Holgorsen answered that question humbly in the darkness of Saturday night’s defeat.
“We probably gave ourselves too much credit, thought we could coach them up a little bit better,” he admitted. “We thought our continuity would take care of itself by playing together and practicing.”
What is hardest to grasp is that Holgorsen let himself get into a situation where he did not have an exceptional quarterback on hand to run his offense, that he either misjudged what Millard, Childress or Trickett would be able to do this year or really overestimated what he and his staff could do with them.
Either way, the quarterback play has been far below anything Holgorsen has ever had to deal with, magnified by a rebuilding offensive line and inexperience at wide receiver.
The result has been a football team that can’t compete with FBS schools, winning just one of six games against major foes, completing just 49.8 percent of their passes against them, passing for 1,394 yards with only four TDs against the six while giving up 60.9 percent completions for 1,807 yards and 12 passing TDs.
It has been a mismatch.
“The frustration level is high,” Trickett admitted. “I’m frustrated with myself and it’s obvious. I have to play better. I’m tired of ‘Oh, well, he’s hurt.’”

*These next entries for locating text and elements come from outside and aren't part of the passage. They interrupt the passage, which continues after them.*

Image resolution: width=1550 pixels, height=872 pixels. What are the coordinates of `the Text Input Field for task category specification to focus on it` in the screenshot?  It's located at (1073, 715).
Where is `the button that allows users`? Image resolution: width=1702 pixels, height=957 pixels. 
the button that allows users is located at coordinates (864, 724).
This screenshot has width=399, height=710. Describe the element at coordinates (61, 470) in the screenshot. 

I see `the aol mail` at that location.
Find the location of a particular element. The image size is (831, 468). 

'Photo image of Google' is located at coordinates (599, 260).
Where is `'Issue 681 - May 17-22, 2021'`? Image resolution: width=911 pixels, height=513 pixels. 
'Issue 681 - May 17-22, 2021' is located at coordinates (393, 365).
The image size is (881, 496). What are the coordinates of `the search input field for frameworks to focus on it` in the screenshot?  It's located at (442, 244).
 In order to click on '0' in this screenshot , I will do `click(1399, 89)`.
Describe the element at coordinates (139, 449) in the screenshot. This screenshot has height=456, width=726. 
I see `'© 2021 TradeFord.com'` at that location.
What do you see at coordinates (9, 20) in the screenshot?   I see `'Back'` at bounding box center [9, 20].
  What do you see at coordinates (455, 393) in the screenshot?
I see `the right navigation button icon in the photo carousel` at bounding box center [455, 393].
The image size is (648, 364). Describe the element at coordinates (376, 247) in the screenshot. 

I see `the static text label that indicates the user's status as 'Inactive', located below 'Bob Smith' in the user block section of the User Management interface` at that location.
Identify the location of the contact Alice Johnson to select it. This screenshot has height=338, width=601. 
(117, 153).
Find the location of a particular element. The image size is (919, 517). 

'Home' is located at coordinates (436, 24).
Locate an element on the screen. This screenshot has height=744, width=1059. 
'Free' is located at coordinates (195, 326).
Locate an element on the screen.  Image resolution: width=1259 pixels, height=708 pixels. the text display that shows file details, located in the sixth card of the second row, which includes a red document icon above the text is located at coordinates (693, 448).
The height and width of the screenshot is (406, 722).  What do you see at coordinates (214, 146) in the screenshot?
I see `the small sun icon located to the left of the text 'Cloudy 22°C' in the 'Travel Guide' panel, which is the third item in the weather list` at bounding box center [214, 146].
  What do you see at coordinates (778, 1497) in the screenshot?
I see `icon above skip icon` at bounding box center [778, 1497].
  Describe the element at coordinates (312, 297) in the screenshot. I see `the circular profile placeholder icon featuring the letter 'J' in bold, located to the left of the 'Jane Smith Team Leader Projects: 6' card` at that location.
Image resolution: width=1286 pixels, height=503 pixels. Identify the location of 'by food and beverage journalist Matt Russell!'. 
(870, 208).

An injured shoulder that still is troublesome enough for him that he returned to the locker room just before the start of the second half to have it checked has been part of the problem, but not all of it.
It’s been a case of failing to get the job done in a lot of areas.
“They did some good blitz packages,” Trickett admitted. “It was stuff we should have been ready for. We didn’t execute.”
The same can be said for the frustration that came with getting just three points out of consecutive trips inside the Kansas State 10-yard line in the first half.
“We struggled in the red zone there in the first half,” Trickett said. “We should have had more points than we did. It wasn’t necessarily the play calling. It was execution.”
All of that, of course, has made it the worst of times.